In the excerpt on depolarized EGABAA and excitatory synaptic connections, which drug was infused into S1 to block NKCC1?
[[ Excerpt provided, beginning ]]
In addition to more depolarized EGABAA values, the active period is associated with a net potentiation of cortical excitatory synaptic connections37. Consistent with this, when we measured miniature excitatory post-synaptic currents (mEPSCs; Figure 1D), we observed a higher mEPSC frequency at ZT15 compared to ZT3 (Figure 1E-F)5,6. To assess whether the depolarized EGABAA at ZT15 contributes to the potentiation of excitatory synaptic connections, we blocked the Cl- co-transporter, NKCC1, which is upregulated during the active period and contributes to the more depolarized EGABAA in pyramidal neurons8. The NKCC1 blocker, bumetanide, was infused in vivo into S1 from the start of the active period and slices were prepared at ZT15 (Figure 1G). mEPSC frequency was found to be reduced following bumetanide treatment compared to vehicle control (Figure 1H-I). These data suggest that depolarized EGABAA contributes to an increase in mEPSC frequency observed at ZT15, and implicate EGABAA in the net potentiation of excitatory synaptic connections associated with the active period37.
[[ Excerpt provided, end ]]
[[ Recorded information, beginning ]]
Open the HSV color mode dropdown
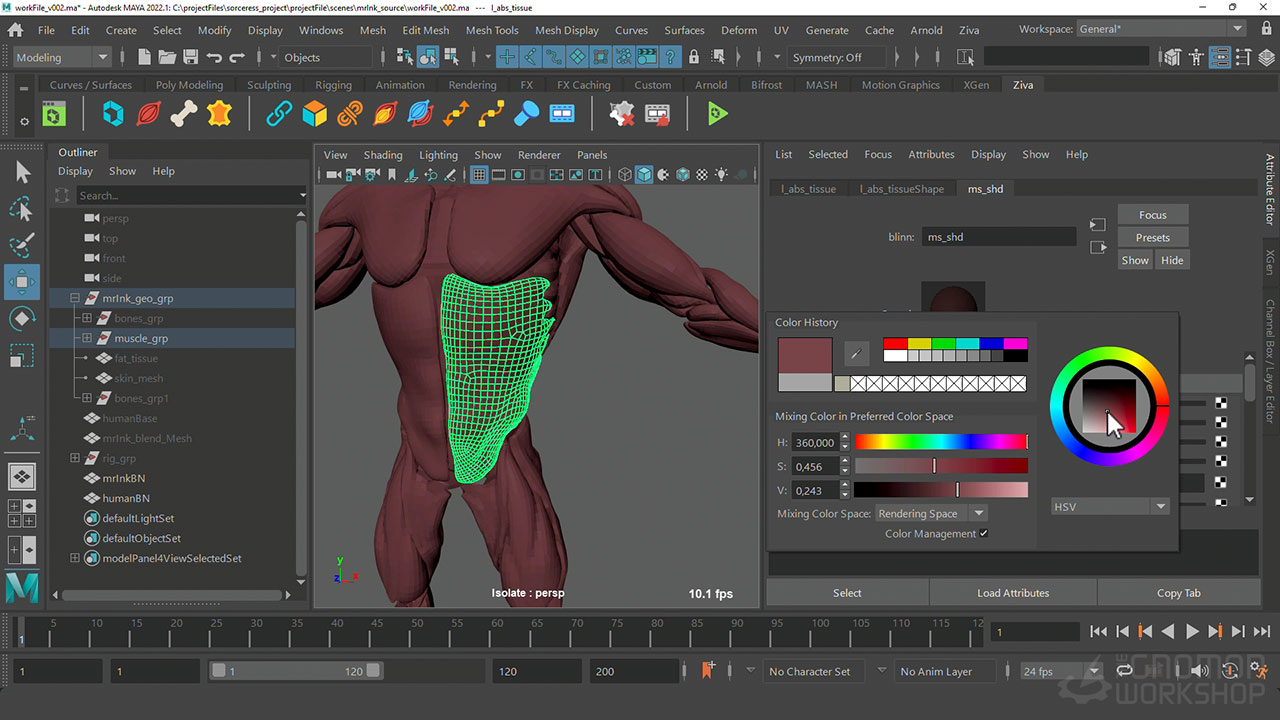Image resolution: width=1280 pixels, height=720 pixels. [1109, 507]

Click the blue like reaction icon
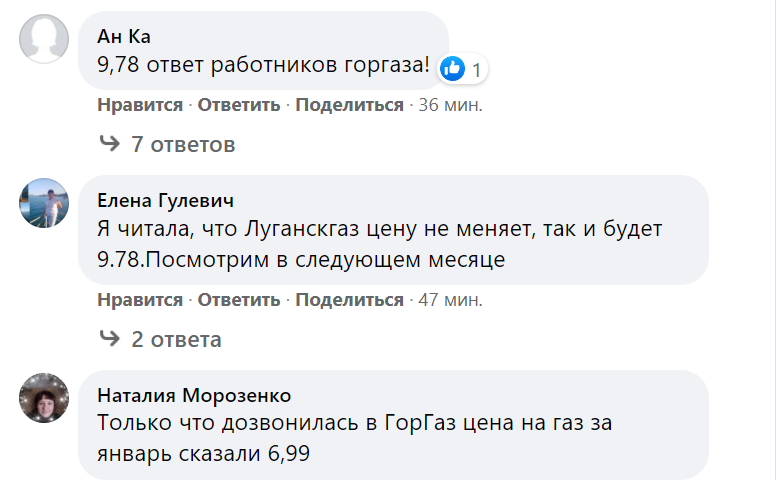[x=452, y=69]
[[ Recorded information, end ]]
Problem solution: Bumetanide.